Catnip has treated babies and children to relieve restlessness caused by colic and induce sleep. Adults have benefited from catnip to alleviate insomnia, stress, menstrual cramps and relax tension headaches. A cup of hot catnip tea right before bedtime or a pillow stuffed with dried catnip leaves will help insure one ability to fall asleep easy. It also helps prevent nightmares as its sedative action on the nerves adds to its relaxing properties.
Other medical uses for catnip, besides a sleep remedy, are for colds, flu, fever, indigestion, nervous disorders, toothaches and have been applied externally to help heal cuts, scrapes and stop bleeding. It has a diaphoretic effect that increases perspiration without raising the body’s temperature and has an anti-fever effect that leads to its treatment for colds and flu.
Catnip comes as a tea, tonic, poultice, powder, capsule, tablet and flakes depending on what it will be used for. A tea is recommended for treating child’s restlessness, help a baby suffering from colic or adult with occasional insomnia or those experiencing respiratory ailments such as chest congestion, bronchitis or asthma. Tonic for those with indigestion, bloating, flatulence, diarrhea, IBS (irritable bowel syndrome) or menstrual cramps. People have also made use of this plant to bring about menses in delayed menstruation and increase tone in the uterus. Therefore it is not recommended for pregnant women as it may induce contractions and cause a miscarriage.

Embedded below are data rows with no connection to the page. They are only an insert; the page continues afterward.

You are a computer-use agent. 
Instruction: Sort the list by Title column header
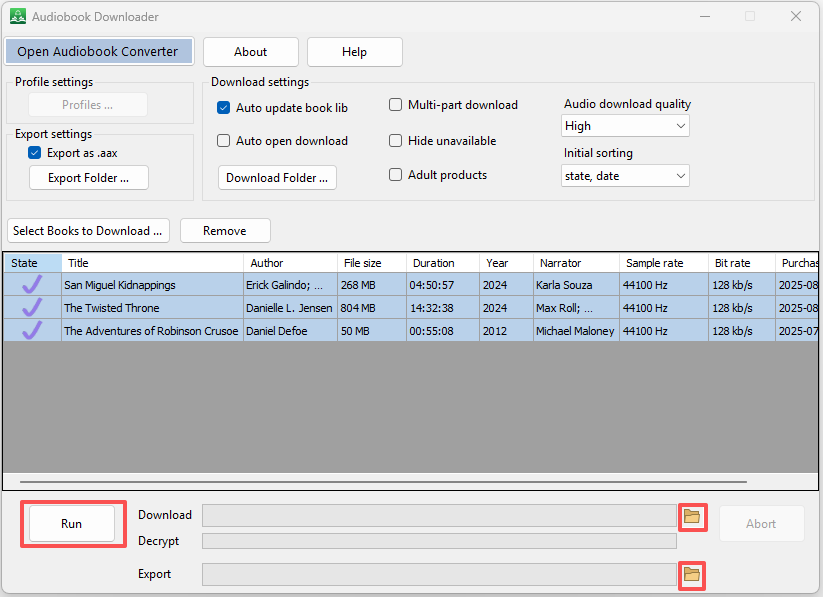(152, 263)
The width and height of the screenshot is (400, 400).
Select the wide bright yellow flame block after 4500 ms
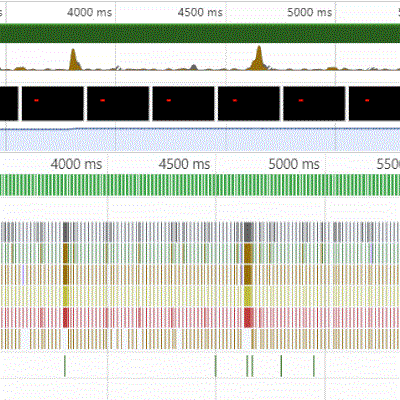pos(248,296)
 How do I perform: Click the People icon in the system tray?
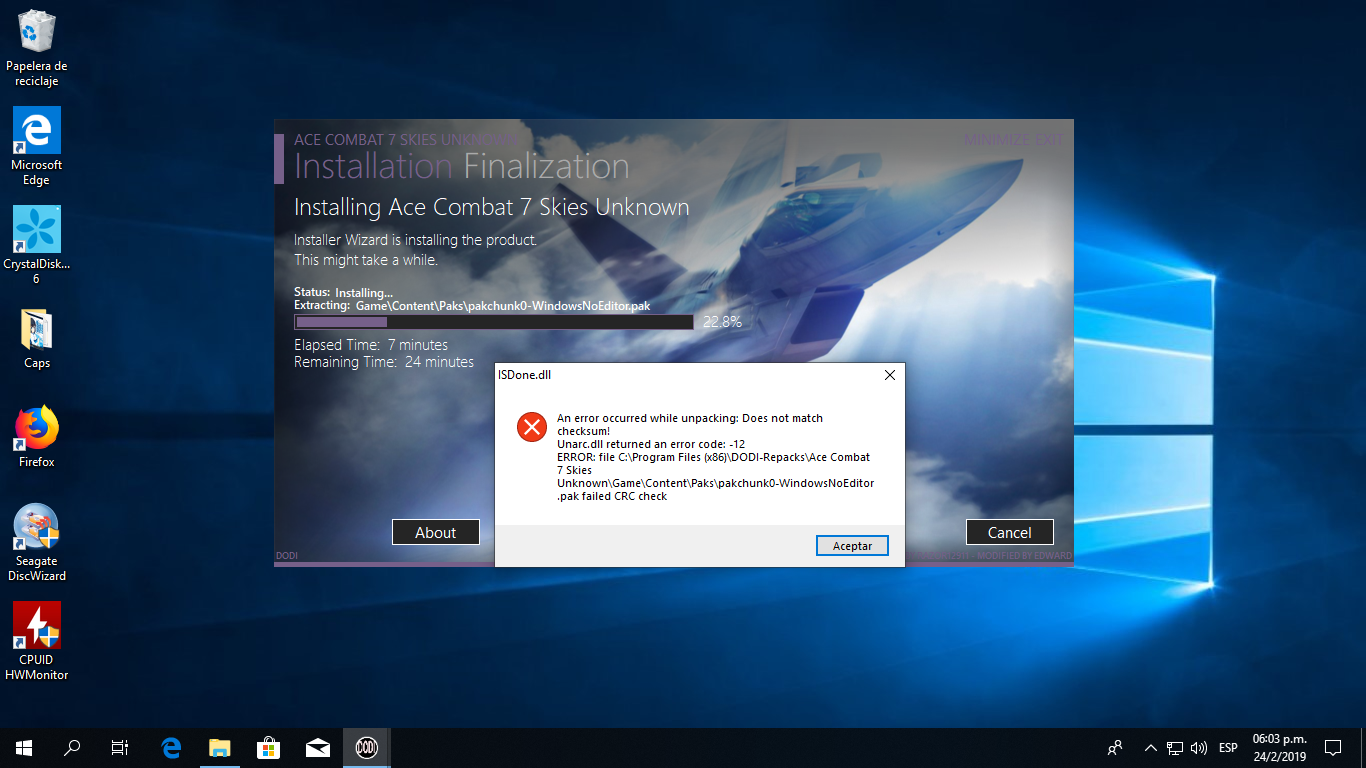coord(1114,747)

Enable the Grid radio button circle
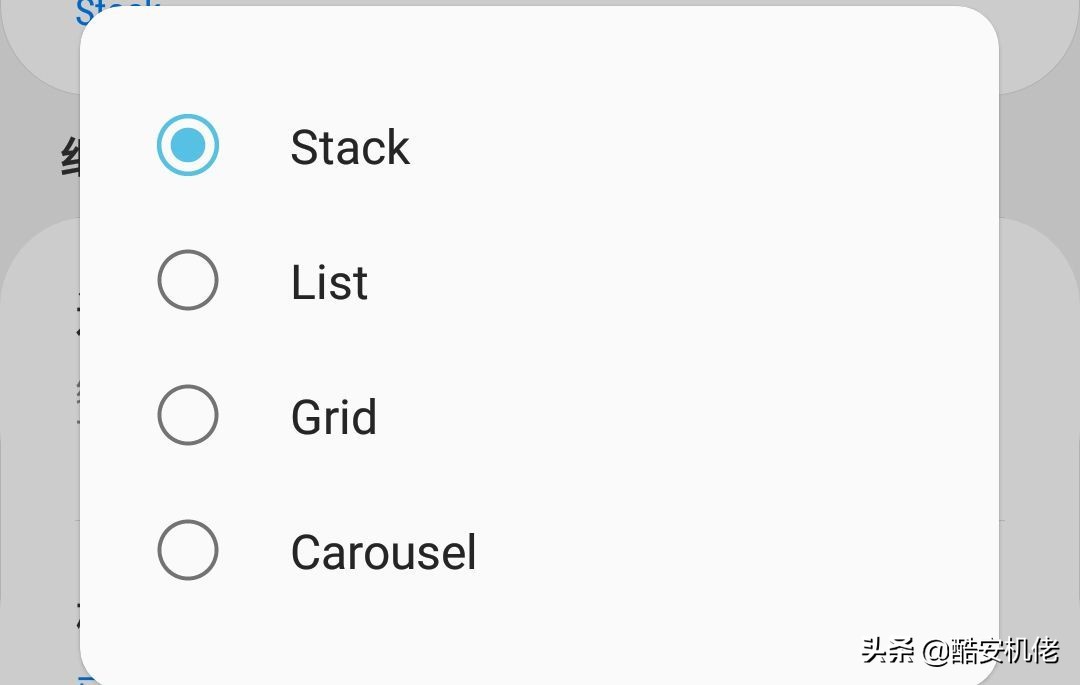tap(188, 415)
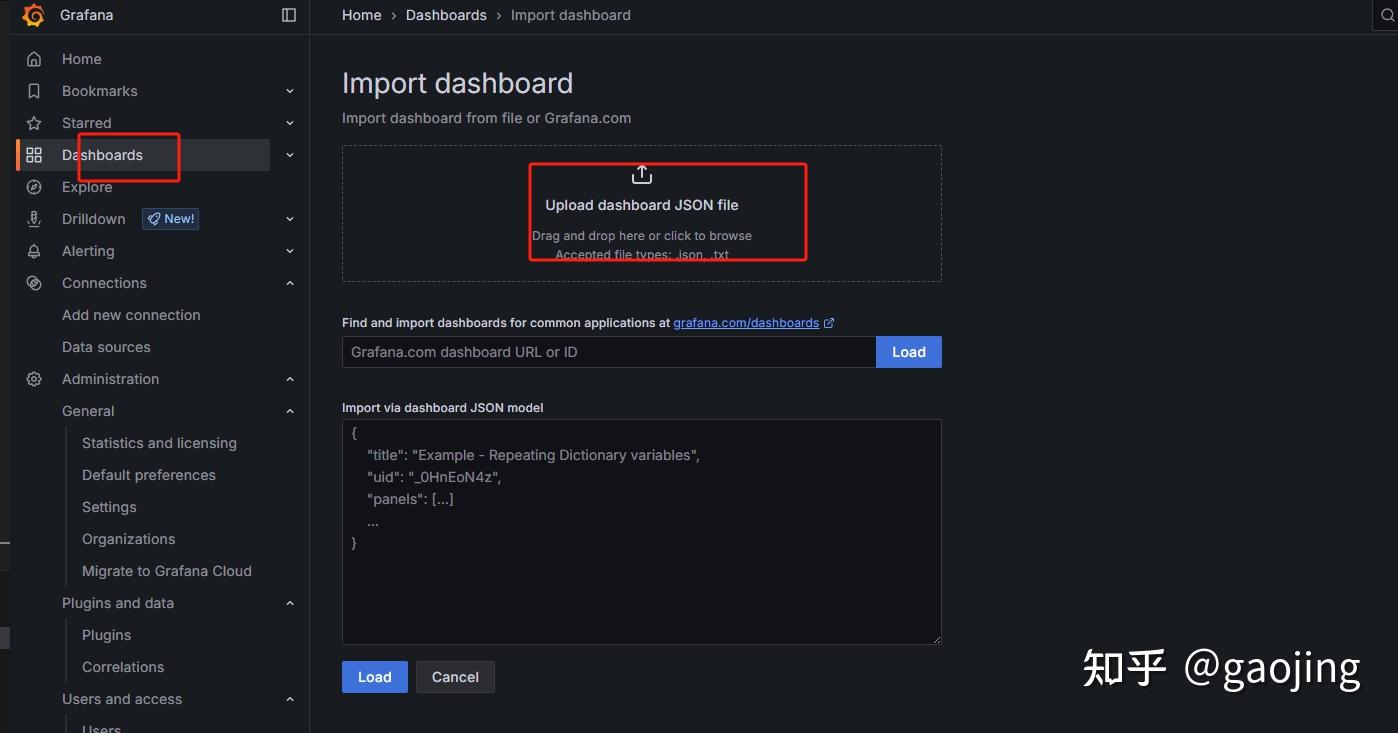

Poultice of the leaves and flowers can be applied to reduce swelling from rheumatism, soft-tissue injuries and other inflammatory conditions such as a toothache. You can also use catnip powder on a cotton ball and press it just below the inflamed tooth. In tablet or capsule form to relieve headaches (tension and migraine) and combat sleeping disorders. An oil is used as an insect repellant and also works to treat animals and household items (furniture and carpet) of fleas. Flakes as this herb can be enjoyed as a seasoning or meat tenderizer. In combination with other herbs such as GABA or hops to aid in relaxing and relieving anxiety to induce sleep. Or combined with saffron, it has shown promise to treat scarlet fever and small pox.
How to enjoy catnip tea; 10 teaspoons of catnip per quart of water, steep tea for ten to fifteen minutes. Put you feet up, relax and enjoy. There are no known side effects with recommended dosages of catnip preparations. As stated before it is not recommended for those that are pregnant as it may act to promote uterine contractions. Catnip has diuretic properties; this may increase the frequency and the amount of urination. If you are taking other prescribed diuretics or any other medications it is advisable to discuss with your physician before you take a catnip supplement for sleep or any other herbal supplements. The content provided is for information purposes only, intended to raise the awareness of different solutions for sleep problems and should not be considered medical advice. For medical diagnosis and treatment, please see your qualified health-care professional.